*** Source material Section Begins ***

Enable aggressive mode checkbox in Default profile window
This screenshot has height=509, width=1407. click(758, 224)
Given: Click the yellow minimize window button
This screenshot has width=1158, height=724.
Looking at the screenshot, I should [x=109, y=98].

*** Source material Section Ends ***

Work instructions.
Write out each entry above exactly as it is written.

Written answer.
Enable aggressive mode checkbox in Default profile window
This screenshot has height=509, width=1407. click(758, 224)
Given: Click the yellow minimize window button
This screenshot has width=1158, height=724.
Looking at the screenshot, I should [x=109, y=98].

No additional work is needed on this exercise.